---- ЦИТИРУЕМЫЙ ТЕКСТ

Под редакцией А - NymE

advertisement
Под редакцией А.А. Радугина
ХРЕСТОМАТИЯ ПО КУЛЬТУРОЛОГИИ
тема 15
Становление и развитие
культур России
СОЛОВЬЕВ СЕРГЕЙ МИХАЙЛОВИЧ
Путь русской культуры
(1916)
Источник: В поисках своего пути:
Россия между Европой и Азией.
Хрестоматия по истории российской общественной
мысли XIX и XX веков. В 2-х частях.—
М.: Наука, 1994. С. 81  86.
Если германская мифология, подобно греческой, оказалась силой жизненной и
культурной, то наша мифология, в силу своей неразвитости, скудости и мрачности,
более напоминает мифологию этрусков. Народ с такой мифологией не имел в себе
самом жизненной силы, способности к исторической жизни и культурному развитию.
И наш народ сгинул бы с лица земли, как народ этрусский, если бы в самой колыбели
своей не совершил подвиг самоотречения, не принял от греков христианскую веру.
Принятие христианства совпадает с началом нашей истории. Вот типичная черта,
отличающая нас от других народов Европы. Если они имеют богатое языческое
прошлое, богатое языческое наследие, которое в эпоху Ренессанса явилось грозным
соперником христианства, то наше языческое прошлое есть прошлое доисторическое,
уходящее во мглу первобытного варварства.
Наше крещение было в то же время началом нашей истории, нашим рождением как
народа государственного. С самого начала распространения грамоты, просвещения
неразрывно связано у нас с распространением христианства. Первые наши
просветители — монахи, первая академия — Печерская лавра. Пути нашей торговли
тесно связаны с путями наших церковных миссий. Наша цивилизация с самого начала
является творением монахов и отшельников, проникающих до Крайнего Севера, как св.
Стефан Пермский, просветитель пермяков и зырян.
Христианство для России явилось не только возрождением духовным, оно спасло
Россию от опасности исчезнуть с лица земли, подобно этрускам. Оно дало нашим
предкам нравственный идеал и надежду на загробное спасение. А эти два начала
охватили и преобразили собою и материальную жизнь, раз поставлен идеал, раз цель
впереди. Раз возможно спасение и бессмертие, то дикие племена, как звери,
укрывавшиеся в лесах и дебрях, соединяются в государство для общего дела,
научаются жертвовать частью для общего, подчиняют материальные вожделения лица
нравственному идеалу, отчего все общество укрепляется не только духовно, но и
материально.
Итак, русская история, русская культура начинаются с принятия христианства.
Культуры, не христианской не знает древняя Русь. Монашеский идеал является в то же
время идеалом князя, война и пахаря.
Двумя актами национального самоотречения отмечена первая страница русской
истории. Первый акт — призвание варягов — приобщение себя к западноевропейской
1
гражданственности. Второй акт — принятие христианства — приобщение себя
православной Византии.
Пусть факт призвания варягов отвергается большинством современных
историков. Если это легенда, то важно возникновение этой легенды. «Земля наша
велика и обильна, а порядка в ней нет. Приходите владеть и княжить нами. Эта фраза
не казалась обидной для национального чувства наших предков. Только много позднее
русский патриотизм счел обязательной противоположную формулу: «Наша земля
велика, обильна, и порядок в ней образцовый». Но здравый смысл наших предков был
мудрее славянофильской иллюзии. Отсутствие порядка навсегда осталось коренной
чертой русской жизни, как в области государственных и общественных дел, так и в
области духовной.

--------

ПОСТАВЛЕННАЯ ЗАДАЧА 1: Установите, согласуются ли с текстом о пути русской культуры следующие утверждения: (a) первыми просветителями на Руси были монахи; (b) отечественная мифология более всего напоминает германскую; (c) большинство современных историков признает факт призвания варягов. Для каждого утверждения ответьте «да» или «нет» и приведите решающие слова текста в точной цитате.
ПОСТАВЛЕННАЯ ЗАДАЧА 2: Приведите продолжение текста о пути русской культуры, начав сразу после его последнего предложения.

---- ИМЕЮЩИЕСЯ ДАННЫЕ

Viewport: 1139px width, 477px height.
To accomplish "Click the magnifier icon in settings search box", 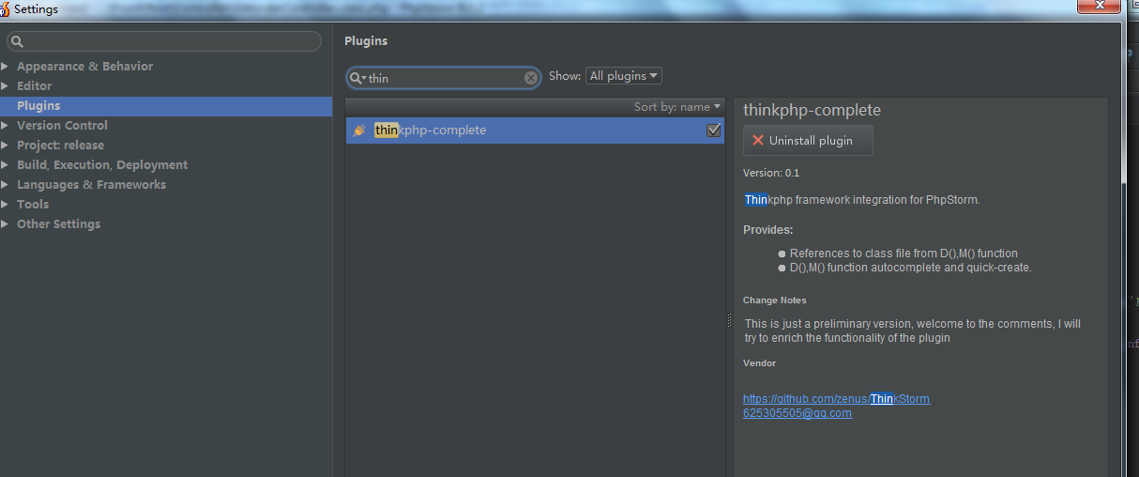I will tap(18, 41).
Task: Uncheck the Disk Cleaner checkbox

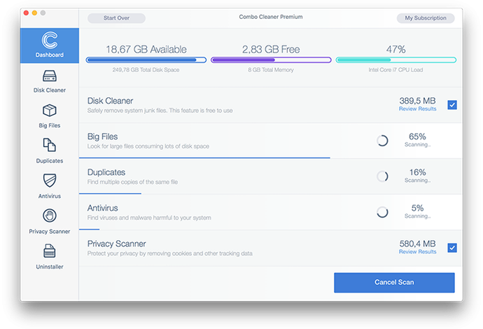Action: coord(452,105)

--------

РЕЗУЛЬТАТ ВЫПОЛНЕНИЯ 1:
(a) Да: «Первые наши просветители — монахи, первая академия — Печерская лавра.»
(b) Нет: «то наша мифология, в силу своей неразвитости, скудости и мрачности, более напоминает мифологию этрусков.»
(c) Нет: «Пусть факт призвания варягов отвергается большинством современных историков.»

РЕЗУЛЬТАТ ВЫПОЛНЕНИЯ 2:
Другая легенда объясняет нам, почему наши предки предпочли греческую веру
латинской. Главным мотивом явилось сильное впечатление, испытанное нашими
послами за богослужением во храме византийской Софии...
Красота богослужения привлекла русских к греческому обряду, а не византийский
догматизм, чуждый непосредственному славянскому уму. Приняв от византийцев
формы богопочитания, Киев не стремился подражать расслабленным формам
византийского государственного управления. В отношении политическом русские
явились победителями греков, но, как некогда римляне, приняли от побежденного
народа его культурное сокровище, которым в то время для греческого народа была
православная вера. Что же касается государственной жизни, то Киев был ближе к
феодальной Европе, чем к Византии, формы его государственности были гибки и
подвижны, он всегда чувствовал благотворное и гуманное влияние Запада. Киевская
Русь составляла одну тесную семью с Западной Европой. Разрыв между римской и
восточной церквами тогда еще только начинался, и Киев знал не только две формы
богопочитания, но и единую христианскую Европу.
Великий князь Ярослав Мудрый, этот Соломон Киевской Руси, законодатель,
просветитель и творец Киевской Софии, скрепил союз с Францией тесными семейными
узами. В 1048 г. в Киев прибыли три французских епископа просить у Ярослава руку
его дочери Анны для короля Генриха I. Через год Генрих I и царевна Анна были
коронованы в Реймсе. Этой королевой была выстроена в Санли церковь во имя святого
Винцента.
Сестра Анны, жены Владимира Святого, Феофания была супругой императора
Оттона II. При Владимире католический миссионер монах Бонифаций, ехавший
проповедовать печенегам, был радушно принят и обласкан киевским князем. Папа
Григорий VII поддержал русского князя Изяслава против польского короля Болеслава,
называя в посланиях Изяслава «королем русским»Так далека была Киевская Русь от
славянофильского противоположения «Святой Руси»— «безбожному Западу»...
Военная, рыцарская Русь Киева напоминает своими настроениями «Илиаду».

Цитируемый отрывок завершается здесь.